#### Work to be completed:
Copy out the data below. Keep every word as it is.

──────────

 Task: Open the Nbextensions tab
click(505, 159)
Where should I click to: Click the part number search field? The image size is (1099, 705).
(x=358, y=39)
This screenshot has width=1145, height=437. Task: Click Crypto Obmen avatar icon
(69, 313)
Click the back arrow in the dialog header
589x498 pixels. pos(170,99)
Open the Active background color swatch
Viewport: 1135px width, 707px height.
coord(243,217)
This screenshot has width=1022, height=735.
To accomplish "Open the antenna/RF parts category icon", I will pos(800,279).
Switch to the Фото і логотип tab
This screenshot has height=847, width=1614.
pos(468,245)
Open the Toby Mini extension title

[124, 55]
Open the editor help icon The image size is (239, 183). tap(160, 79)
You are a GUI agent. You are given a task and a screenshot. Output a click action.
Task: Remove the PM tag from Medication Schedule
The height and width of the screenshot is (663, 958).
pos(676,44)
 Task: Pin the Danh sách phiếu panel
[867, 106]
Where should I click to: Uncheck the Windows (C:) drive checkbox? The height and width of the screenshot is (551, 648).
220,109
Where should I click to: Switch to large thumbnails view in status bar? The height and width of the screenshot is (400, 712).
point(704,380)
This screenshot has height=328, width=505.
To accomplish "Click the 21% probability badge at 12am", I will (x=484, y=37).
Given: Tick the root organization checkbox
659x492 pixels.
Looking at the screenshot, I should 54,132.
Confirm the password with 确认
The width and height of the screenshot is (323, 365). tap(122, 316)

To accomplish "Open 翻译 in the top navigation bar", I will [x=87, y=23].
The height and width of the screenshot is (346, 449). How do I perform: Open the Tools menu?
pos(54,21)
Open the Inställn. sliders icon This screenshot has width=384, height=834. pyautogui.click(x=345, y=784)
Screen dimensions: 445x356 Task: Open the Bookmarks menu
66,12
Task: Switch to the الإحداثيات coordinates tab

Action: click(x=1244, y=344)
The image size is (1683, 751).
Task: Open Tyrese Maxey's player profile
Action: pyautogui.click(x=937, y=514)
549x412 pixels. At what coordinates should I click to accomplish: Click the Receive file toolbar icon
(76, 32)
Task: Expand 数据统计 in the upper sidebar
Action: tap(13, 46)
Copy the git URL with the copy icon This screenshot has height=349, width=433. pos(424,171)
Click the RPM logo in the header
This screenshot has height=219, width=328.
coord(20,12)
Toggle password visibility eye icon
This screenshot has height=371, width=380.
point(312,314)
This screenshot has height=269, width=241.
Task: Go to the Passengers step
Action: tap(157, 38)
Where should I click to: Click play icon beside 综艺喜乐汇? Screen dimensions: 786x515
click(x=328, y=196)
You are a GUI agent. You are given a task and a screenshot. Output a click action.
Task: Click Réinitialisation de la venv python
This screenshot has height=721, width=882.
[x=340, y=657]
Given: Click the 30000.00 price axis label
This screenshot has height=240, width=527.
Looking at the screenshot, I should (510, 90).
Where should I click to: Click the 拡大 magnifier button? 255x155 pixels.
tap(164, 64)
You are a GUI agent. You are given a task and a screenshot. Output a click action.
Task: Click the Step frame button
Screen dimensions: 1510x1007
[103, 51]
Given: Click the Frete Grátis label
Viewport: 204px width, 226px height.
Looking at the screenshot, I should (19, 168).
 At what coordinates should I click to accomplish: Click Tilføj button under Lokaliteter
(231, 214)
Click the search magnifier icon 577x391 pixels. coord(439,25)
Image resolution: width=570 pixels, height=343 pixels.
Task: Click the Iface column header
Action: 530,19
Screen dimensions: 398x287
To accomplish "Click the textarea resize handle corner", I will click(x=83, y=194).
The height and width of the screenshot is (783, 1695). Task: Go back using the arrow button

──────────

#### Answer box:
 Task: Open the Nbextensions tab
click(505, 159)
Where should I click to: Click the part number search field? The image size is (1099, 705).
(x=358, y=39)
This screenshot has width=1145, height=437. Task: Click Crypto Obmen avatar icon
(69, 313)
Click the back arrow in the dialog header
589x498 pixels. pos(170,99)
Open the Active background color swatch
Viewport: 1135px width, 707px height.
coord(243,217)
This screenshot has width=1022, height=735.
To accomplish "Open the antenna/RF parts category icon", I will pos(800,279).
Switch to the Фото і логотип tab
This screenshot has height=847, width=1614.
pos(468,245)
Open the Toby Mini extension title

[124, 55]
Open the editor help icon The image size is (239, 183). tap(160, 79)
You are a GUI agent. You are given a task and a screenshot. Output a click action.
Task: Remove the PM tag from Medication Schedule
The height and width of the screenshot is (663, 958).
pos(676,44)
 Task: Pin the Danh sách phiếu panel
[867, 106]
Where should I click to: Uncheck the Windows (C:) drive checkbox? The height and width of the screenshot is (551, 648).
220,109
Where should I click to: Switch to large thumbnails view in status bar? The height and width of the screenshot is (400, 712).
point(704,380)
This screenshot has height=328, width=505.
To accomplish "Click the 21% probability badge at 12am", I will (x=484, y=37).
Given: Tick the root organization checkbox
659x492 pixels.
Looking at the screenshot, I should 54,132.
Confirm the password with 确认
The width and height of the screenshot is (323, 365). tap(122, 316)

To accomplish "Open 翻译 in the top navigation bar", I will [x=87, y=23].
The height and width of the screenshot is (346, 449). How do I perform: Open the Tools menu?
pos(54,21)
Open the Inställn. sliders icon This screenshot has width=384, height=834. pyautogui.click(x=345, y=784)
Screen dimensions: 445x356 Task: Open the Bookmarks menu
66,12
Task: Switch to the الإحداثيات coordinates tab

Action: click(x=1244, y=344)
The image size is (1683, 751).
Task: Open Tyrese Maxey's player profile
Action: pyautogui.click(x=937, y=514)
549x412 pixels. At what coordinates should I click to accomplish: Click the Receive file toolbar icon
(76, 32)
Task: Expand 数据统计 in the upper sidebar
Action: tap(13, 46)
Copy the git URL with the copy icon This screenshot has height=349, width=433. pos(424,171)
Click the RPM logo in the header
This screenshot has height=219, width=328.
coord(20,12)
Toggle password visibility eye icon
This screenshot has height=371, width=380.
point(312,314)
This screenshot has height=269, width=241.
Task: Go to the Passengers step
Action: tap(157, 38)
Where should I click to: Click play icon beside 综艺喜乐汇? Screen dimensions: 786x515
click(x=328, y=196)
You are a GUI agent. You are given a task and a screenshot. Output a click action.
Task: Click Réinitialisation de la venv python
This screenshot has height=721, width=882.
[x=340, y=657]
Given: Click the 30000.00 price axis label
This screenshot has height=240, width=527.
Looking at the screenshot, I should (510, 90).
Where should I click to: Click the 拡大 magnifier button? 255x155 pixels.
tap(164, 64)
You are a GUI agent. You are given a task and a screenshot. Output a click action.
Task: Click the Step frame button
Screen dimensions: 1510x1007
[103, 51]
Given: Click the Frete Grátis label
Viewport: 204px width, 226px height.
Looking at the screenshot, I should (19, 168).
 At what coordinates should I click to accomplish: Click Tilføj button under Lokaliteter
(231, 214)
Click the search magnifier icon 577x391 pixels. coord(439,25)
Image resolution: width=570 pixels, height=343 pixels.
Task: Click the Iface column header
Action: 530,19
Screen dimensions: 398x287
To accomplish "Click the textarea resize handle corner", I will click(x=83, y=194).
The height and width of the screenshot is (783, 1695). Task: Go back using the arrow button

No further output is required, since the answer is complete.